Muere ahogado en una alcantarilla al tratar de recuperar unas llaves

  • Un estudiante universitario de 21 años de Abbiategrasso, localidad de la provincia de Milán, en el norte de Italia, quedó atrapado y no consiguió salir del agujero

¿Quién no ha temido alguna vez que se le caigan las llaves en una alcantarilla o en el hueco del ascensor? Este miedo se hizo realidad en la madrugada del sábado para Luca Adami, un estudiante universitario de 21 años de Abbiategrasso, localidad de la provincia de Milán, en el norte de Italia. En una situación tan absurda como triste, el joven se ahogó cuando trataba de recuperar las llaves de su coche, atrapadas en una arqueta.

Después de una noche de bares con su novia y amigos, en la que según estos últimos sólo se tomó un par de cervezas, Adami se dirige a su coche, aparcado en el centro del pueblo, para volver a casa cuando tiene la mala suerte de que se le caigan las llaves dentro de una boca del sistema de alcantarillado público. Registraron sus movimientos algunas cámaras de seguridad de la zona, en cuyas grabaciones se ve cómo logra retirar la reja que cubre la arqueta. Está solo y probablemente le debió de parecer que era demasiado tarde para pedir ayuda o llamar a sus padres.

Adami introduce los brazos y la cabeza dentro de la alcantarilla para intentar recuperar las llaves. Es un espacio angosto, de un metro y medio de profundidad y en cuyo fondo hay una mezcla de agua y barro de entre 30 y 40 centímetros de alto. Se convertirá en su trampa mortal. Queda atrapado y no consigue sacar el cuerpo del agujero mientras agita en vano los pies. Son las 2:15 horas. Tras unos minutos de lucha, deja de moverse. Se ha ahogado.

Dos piernas inmóviles

Una media hora después pasan por allí dos jóvenes que se topan con dos piernas inmóviles que salen de la alcantarilla. Se asustan, tratan de ayudarle y llaman a los servicios de emergencia, pero ya es tarde. Poco después llegan los bomberos y una ambulancia , pero los sanitarios sólo podrán certificar su fallecimiento.

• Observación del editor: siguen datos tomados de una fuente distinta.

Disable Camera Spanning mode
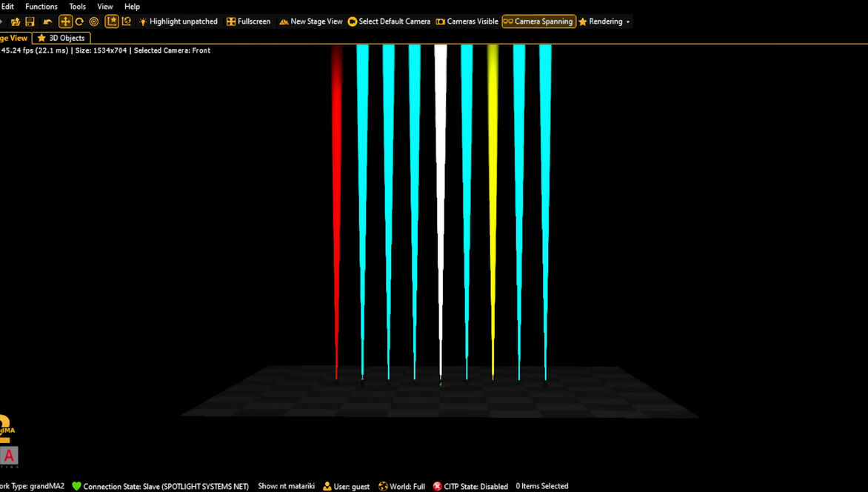Viewport: 868px width, 492px height. [538, 21]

En Abbiategrasso nadie acaba de creerse que Luca muriera en un accidente tan absurdo. Lo recuerdan como un chico tranquilo, muy implicado en su parroquia. Le interesaba la política (militaba en las juventudes del Partido Democrático) y estudiaba Ciencias de la Comunicación en la Universidad de Milán. En el funeral, celebrado ayer, se congregó una multitud.